### Dataset items

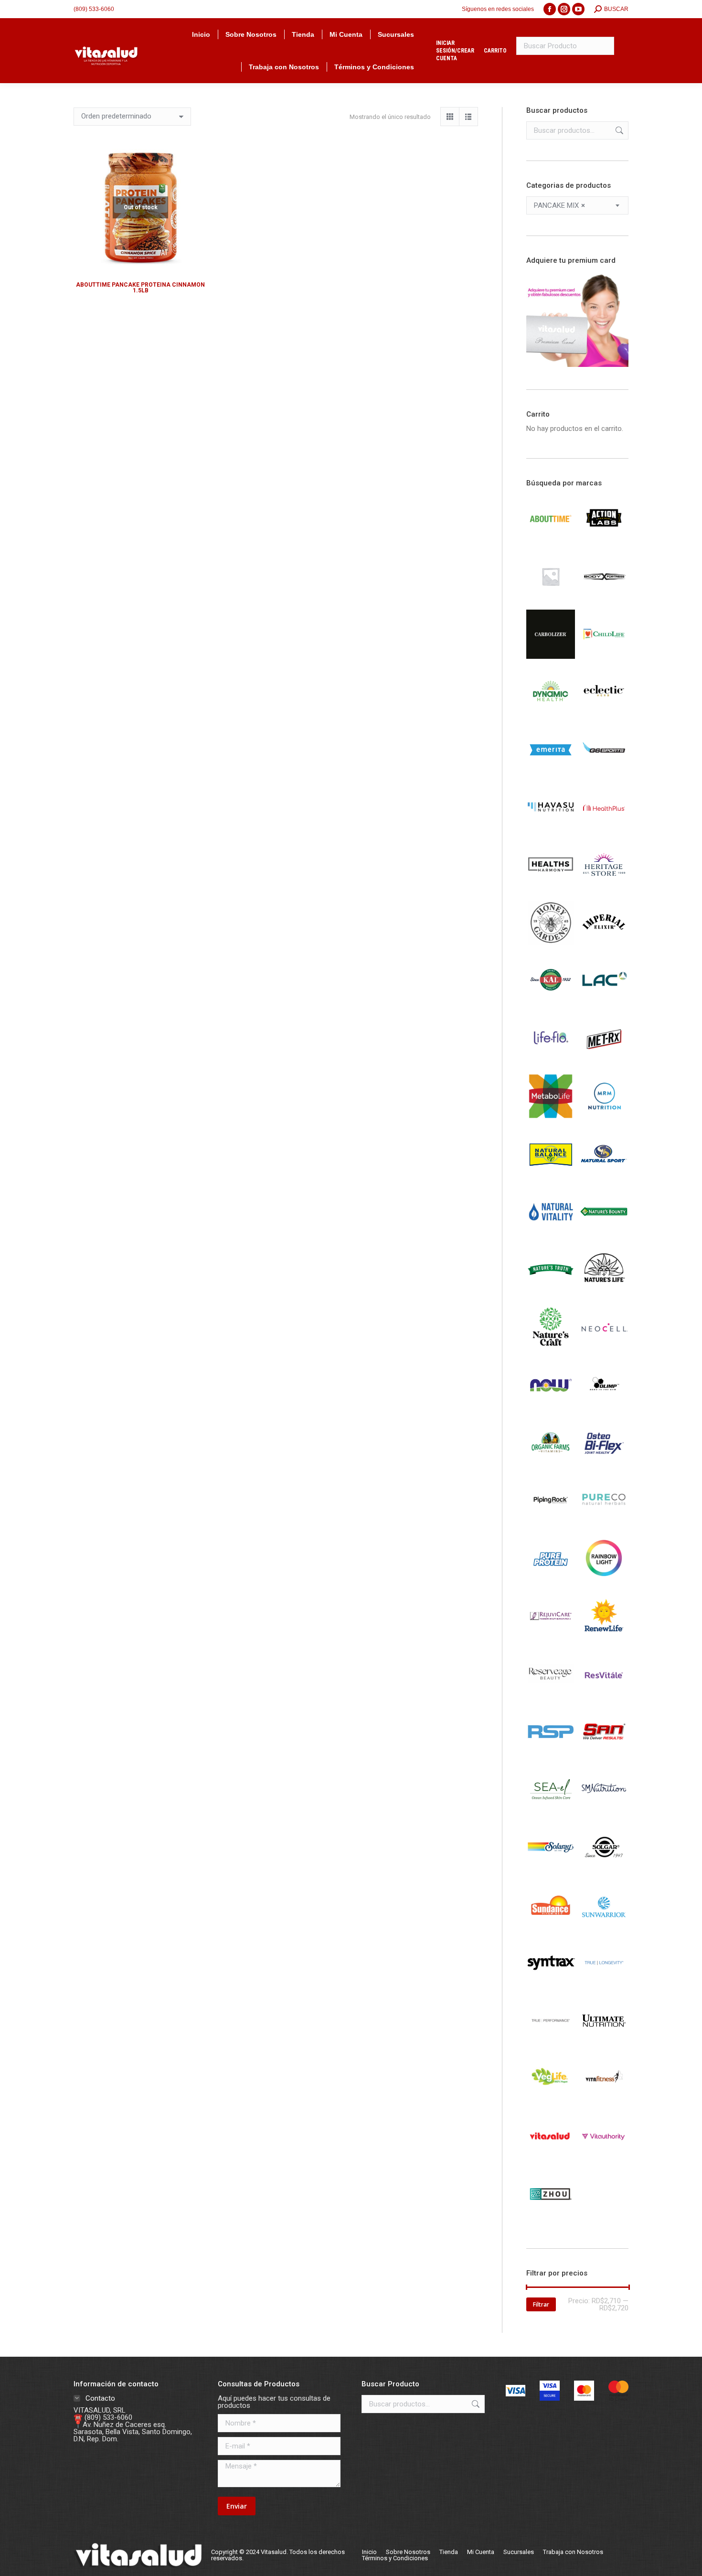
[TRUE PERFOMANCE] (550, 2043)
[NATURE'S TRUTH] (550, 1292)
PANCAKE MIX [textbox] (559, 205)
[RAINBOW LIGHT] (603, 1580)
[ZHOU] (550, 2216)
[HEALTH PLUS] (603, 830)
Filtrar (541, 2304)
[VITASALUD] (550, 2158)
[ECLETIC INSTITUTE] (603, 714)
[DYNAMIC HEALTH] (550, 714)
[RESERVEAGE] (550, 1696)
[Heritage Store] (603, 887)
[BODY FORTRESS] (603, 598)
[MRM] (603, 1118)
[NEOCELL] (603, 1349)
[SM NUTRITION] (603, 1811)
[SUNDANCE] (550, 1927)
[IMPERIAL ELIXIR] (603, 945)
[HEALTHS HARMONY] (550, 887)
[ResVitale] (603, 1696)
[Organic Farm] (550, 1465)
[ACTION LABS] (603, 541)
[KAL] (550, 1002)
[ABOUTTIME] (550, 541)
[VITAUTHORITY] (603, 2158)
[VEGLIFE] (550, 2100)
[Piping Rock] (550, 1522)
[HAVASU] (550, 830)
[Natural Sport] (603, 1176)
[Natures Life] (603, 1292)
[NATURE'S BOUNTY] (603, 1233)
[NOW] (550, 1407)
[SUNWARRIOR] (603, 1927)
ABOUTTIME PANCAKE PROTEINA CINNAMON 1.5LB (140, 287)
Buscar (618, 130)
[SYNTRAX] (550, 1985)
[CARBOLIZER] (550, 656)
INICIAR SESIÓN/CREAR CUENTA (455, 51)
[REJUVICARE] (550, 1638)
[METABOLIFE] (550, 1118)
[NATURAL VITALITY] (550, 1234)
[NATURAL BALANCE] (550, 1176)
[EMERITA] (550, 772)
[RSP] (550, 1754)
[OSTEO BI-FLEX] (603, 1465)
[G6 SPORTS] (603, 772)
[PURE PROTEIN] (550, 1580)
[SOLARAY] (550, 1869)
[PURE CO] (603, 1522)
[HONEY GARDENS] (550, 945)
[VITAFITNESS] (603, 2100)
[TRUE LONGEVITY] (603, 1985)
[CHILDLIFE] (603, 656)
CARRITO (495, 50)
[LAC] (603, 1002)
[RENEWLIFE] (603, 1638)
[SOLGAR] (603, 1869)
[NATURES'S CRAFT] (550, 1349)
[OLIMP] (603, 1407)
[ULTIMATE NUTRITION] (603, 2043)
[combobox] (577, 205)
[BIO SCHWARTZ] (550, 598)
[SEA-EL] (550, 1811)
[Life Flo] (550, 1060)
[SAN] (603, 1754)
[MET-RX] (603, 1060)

--

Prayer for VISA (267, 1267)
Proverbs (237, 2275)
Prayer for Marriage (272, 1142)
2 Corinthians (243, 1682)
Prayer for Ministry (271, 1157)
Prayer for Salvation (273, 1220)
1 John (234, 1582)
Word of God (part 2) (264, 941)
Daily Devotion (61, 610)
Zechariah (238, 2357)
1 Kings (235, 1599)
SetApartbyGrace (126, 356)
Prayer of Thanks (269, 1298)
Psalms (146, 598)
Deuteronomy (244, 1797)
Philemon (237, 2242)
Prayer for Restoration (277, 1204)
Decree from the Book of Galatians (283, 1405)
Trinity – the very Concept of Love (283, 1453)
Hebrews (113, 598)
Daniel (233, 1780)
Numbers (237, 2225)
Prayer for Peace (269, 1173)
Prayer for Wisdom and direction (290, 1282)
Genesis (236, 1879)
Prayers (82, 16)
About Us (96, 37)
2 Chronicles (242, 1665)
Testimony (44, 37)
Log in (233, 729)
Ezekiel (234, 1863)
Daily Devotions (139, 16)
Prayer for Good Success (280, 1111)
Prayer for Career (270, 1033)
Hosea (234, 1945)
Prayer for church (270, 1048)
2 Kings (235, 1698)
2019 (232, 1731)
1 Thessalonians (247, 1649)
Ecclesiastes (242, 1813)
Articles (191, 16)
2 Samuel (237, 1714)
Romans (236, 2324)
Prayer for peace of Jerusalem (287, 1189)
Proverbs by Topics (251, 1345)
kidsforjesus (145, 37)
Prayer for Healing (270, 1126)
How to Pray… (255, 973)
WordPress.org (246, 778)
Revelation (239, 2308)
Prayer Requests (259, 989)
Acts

### Work order
Please transcribe exactly the lines above from the line that has "[ACTION LABS] (603, 541)" up to and including the line that has "[MET-RX] (603, 1060)"; no other line belongs in the answer.

### Exercise result
[ACTION LABS] (603, 541)
[KAL] (550, 1002)
[ABOUTTIME] (550, 541)
[VITAUTHORITY] (603, 2158)
[VEGLIFE] (550, 2100)
[Piping Rock] (550, 1522)
[HAVASU] (550, 830)
[Natural Sport] (603, 1176)
[Natures Life] (603, 1292)
[NATURE'S BOUNTY] (603, 1233)
[NOW] (550, 1407)
[SUNWARRIOR] (603, 1927)
ABOUTTIME PANCAKE PROTEINA CINNAMON 1.5LB (140, 287)
Buscar (618, 130)
[SYNTRAX] (550, 1985)
[CARBOLIZER] (550, 656)
INICIAR SESIÓN/CREAR CUENTA (455, 51)
[REJUVICARE] (550, 1638)
[METABOLIFE] (550, 1118)
[NATURAL VITALITY] (550, 1234)
[NATURAL BALANCE] (550, 1176)
[EMERITA] (550, 772)
[RSP] (550, 1754)
[OSTEO BI-FLEX] (603, 1465)
[G6 SPORTS] (603, 772)
[PURE PROTEIN] (550, 1580)
[SOLARAY] (550, 1869)
[PURE CO] (603, 1522)
[HONEY GARDENS] (550, 945)
[VITAFITNESS] (603, 2100)
[TRUE LONGEVITY] (603, 1985)
[CHILDLIFE] (603, 656)
CARRITO (495, 50)
[LAC] (603, 1002)
[RENEWLIFE] (603, 1638)
[SOLGAR] (603, 1869)
[NATURES'S CRAFT] (550, 1349)
[OLIMP] (603, 1407)
[ULTIMATE NUTRITION] (603, 2043)
[combobox] (577, 205)
[BIO SCHWARTZ] (550, 598)
[SEA-EL] (550, 1811)
[Life Flo] (550, 1060)
[SAN] (603, 1754)
[MET-RX] (603, 1060)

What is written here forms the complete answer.